I did recognise that taking vitamins was an act of control over a difficult situation so we investigated further what food might actually help her healing. Cancer research stated that there was some evidence to support turmeric’s role in boosting her health As a replacement for her vitamins she has decided to include turmeric in her juices and smoothies.

My other client is new to her lung cancer diagnosis and is feeling very overwhelmed and scared. She is taking Osimertinib. Before my session with her I used UCL’s library to find its efficacy and safety data. I was able to reassure her that she was on the best medication for her condition. When she told me that she only had a year to live. I queried that statement. We knew that she was strong, she was fit and she was healthy. I knew from my reading that median survival time using osimertinib is 38.6 months. I reminded her that she was not a statistic, she was a person, she did not need to rely on numbers that didn’t recognise her as an individual. We also didn’t know what miracle cure lay around the corner. I boosted her confidence not to lead her astray but because the course reading emphasises the importance of psychological wellbeing in decreasing illness burden.

We worked together to create an imagery based relaxation script that I recorded for her. It incorporates her faith which is very important to her. It helps to give her a sense of control, of capability and focused on shrinking her pain. The recording is below:

Chapter four of our online module in Supportive Care and Special Pain Problems states that:

“Social support is another key element and evidence suggests that lower levels of social support are associated with greater pain”

With this knowledge in mind I chatted to her about her Church - were they a source of support? When she said no, we went together to visit a neighbour who is a member of a different congregation. This neighbour has now organised a Tuesday prayer group for her. I am an atheist. It is only through my reading for cancer pain that I have come to appreciate that a person with a terminal illness feels spiritual pain.
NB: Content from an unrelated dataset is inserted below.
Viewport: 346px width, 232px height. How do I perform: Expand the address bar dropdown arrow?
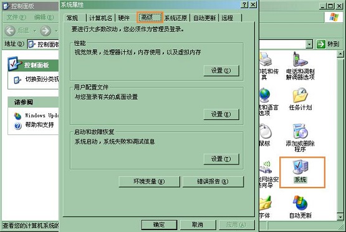tap(309, 44)
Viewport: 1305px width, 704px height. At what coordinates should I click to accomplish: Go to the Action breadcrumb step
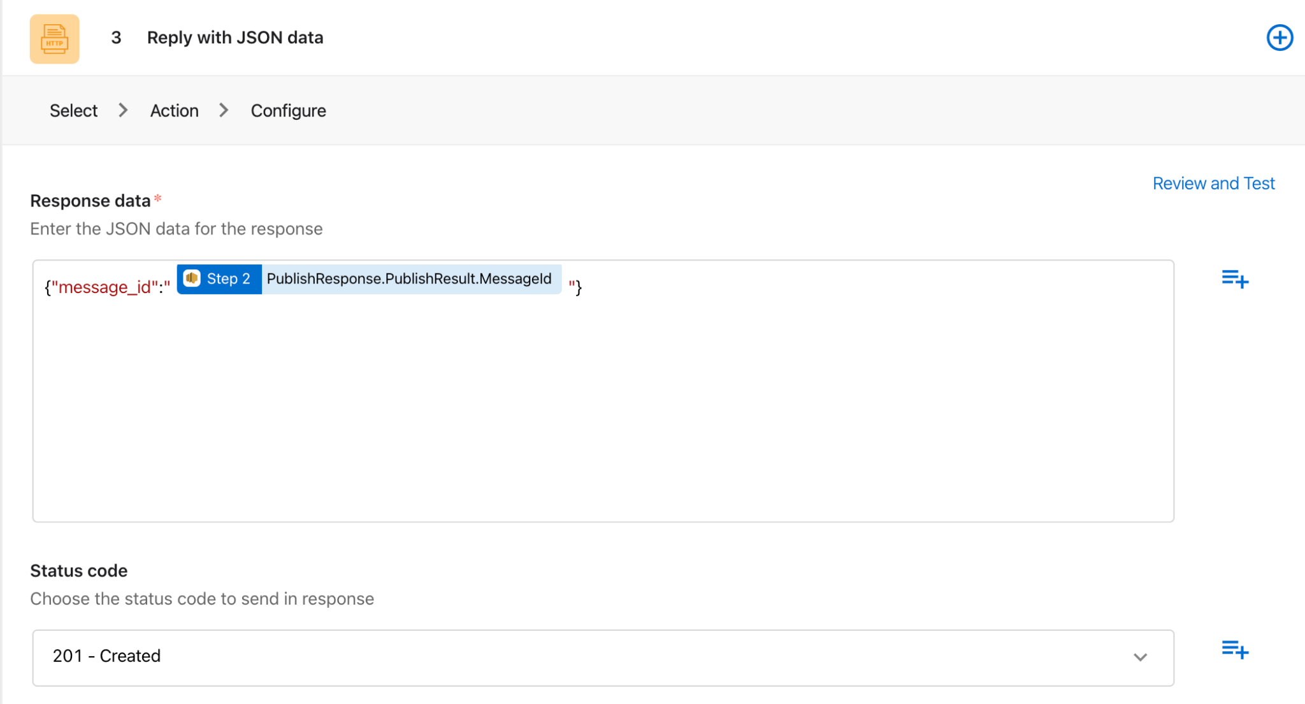174,111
My beliefs are irrelevant when supporting someone’s well being and this person’s faith brings her hope, lifts her from depression and keeps her engaged with social networks.

Learning about cancer and cancer pain has changed the way that I interact with people. I wonder about three past clients - two with prostate cancer and one with breast cancer. My approach with them was different. I didn’t actively centre them in their rehab and work collaboratively with them to boost their physical, emotional and spiritual health. I think my current clients are getting a better quality service.